Special Educational Needs



Special Educational Needs and Disabilities Information Report


We value all the children in our school equally and we recognise the entitlement of each child to receive the best possible education. Within a caring and mutually supportive environment we aim to:

• Build upon the strengths and achievements of the child

• Create an environment in which all individuals are valued, have respect for one another and grow in self-esteem.

• Give equal access to all aspects of school life through academic, social and practical experiences. This will allow all children to experience success regardless of SEN, disability or other factors that may affect their attainment. This is in so far as it is reasonably practical and compatible with the child receiving their special educational provision and the effective education of their fellow pupils.

• Ensure that effective channels of communication are sustained so that all persons including parents and carers are aware of the pupil’s progress and Special Educational Provision (SEP) made for them.

• Assess children regularly so that those with SEN are identified as early as possible. • Enable pupils with special educational needs to make the greatest progress possible.

• Work towards developing expertise in using inclusive teaching and learning strategies.



In order to achieve our aims and to ensure that children with special educational needs achieve their full potential and make progress we will categorise the need into the Four Broad Areas of Need.

These four broad areas give an overview of the range of needs that may be planned for:

• Communication and interaction

• Cognition and learning

• Social, emotional and mental health difficulties

• Sensory and/or physical impairment.


The purpose of identification is to work out what action the school needs to take, not to fit a pupil into a category.

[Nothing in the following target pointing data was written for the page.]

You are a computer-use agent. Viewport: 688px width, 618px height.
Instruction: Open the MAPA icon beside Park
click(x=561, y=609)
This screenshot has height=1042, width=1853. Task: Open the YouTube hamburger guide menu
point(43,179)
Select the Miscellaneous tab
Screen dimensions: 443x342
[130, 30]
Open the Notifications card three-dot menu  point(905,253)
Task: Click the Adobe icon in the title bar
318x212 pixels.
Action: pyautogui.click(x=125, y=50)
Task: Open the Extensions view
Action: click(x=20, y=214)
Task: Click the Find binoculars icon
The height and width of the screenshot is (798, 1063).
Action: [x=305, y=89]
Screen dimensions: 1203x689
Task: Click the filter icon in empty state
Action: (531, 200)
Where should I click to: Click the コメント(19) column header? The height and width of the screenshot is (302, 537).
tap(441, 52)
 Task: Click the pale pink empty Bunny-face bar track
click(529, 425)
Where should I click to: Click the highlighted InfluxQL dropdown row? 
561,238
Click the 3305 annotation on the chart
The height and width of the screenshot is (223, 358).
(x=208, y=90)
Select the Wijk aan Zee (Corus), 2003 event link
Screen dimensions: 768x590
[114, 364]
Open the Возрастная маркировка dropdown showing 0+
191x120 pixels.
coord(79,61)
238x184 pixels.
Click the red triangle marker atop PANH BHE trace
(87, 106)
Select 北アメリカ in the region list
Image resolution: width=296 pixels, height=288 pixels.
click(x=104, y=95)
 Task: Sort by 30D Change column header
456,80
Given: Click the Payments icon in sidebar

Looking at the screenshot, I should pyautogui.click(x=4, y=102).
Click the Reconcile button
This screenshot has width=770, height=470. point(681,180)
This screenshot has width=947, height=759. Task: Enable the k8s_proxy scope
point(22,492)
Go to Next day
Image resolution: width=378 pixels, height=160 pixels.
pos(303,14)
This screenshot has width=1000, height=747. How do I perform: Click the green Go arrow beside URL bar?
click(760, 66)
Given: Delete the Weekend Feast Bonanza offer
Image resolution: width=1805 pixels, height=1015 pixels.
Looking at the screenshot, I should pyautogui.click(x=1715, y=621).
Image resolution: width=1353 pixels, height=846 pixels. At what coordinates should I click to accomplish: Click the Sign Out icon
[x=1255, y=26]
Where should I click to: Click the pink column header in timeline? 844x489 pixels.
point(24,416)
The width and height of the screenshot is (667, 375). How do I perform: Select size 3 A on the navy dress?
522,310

We identify the needs of pupils by considering the needs of the whole child, which will include not just the special educational needs of the child or young person.


There are occasions when progress and attainment are affected by factors other than special educational needs. For example:

• Having a disability

• Attendance and punctuality

• Health and welfare

• Using English as an Additional Language (EAL)

• Being in receipt of Pupil Premium Grant

• Being a Looked After Child


Where this is the case, appropriate provision will be made, but this does not automatically necessitate the child receiving Special Educational Support (SES).

A Graduated Approach to SEN Support

The school is committed to early identification in order to meet the needs of children with SEN. Teachers are responsible and accountable for the progress and development of the pupils in their class, including where pupils access support from teaching assistants or specialist staff.

Teachers’ ongoing assessment will provide information about areas where a child is not progressing satisfactorily. These observations may be supported by formal assessments such as Baseline Assessments or termly assessments. Teachers may complete an ongoing Assess, Plan, Do Review (APDR) document which will collate all of the information regarding the pupil.

Teachers will then consult the INCLUSION TEAM to consider what else might be done – the child’s learning characteristics; the learning environment, the task and the teaching style should always be considered.

Progress for children will be achieved by focussing on classroom organisation, teaching materials, teaching style and differentiation.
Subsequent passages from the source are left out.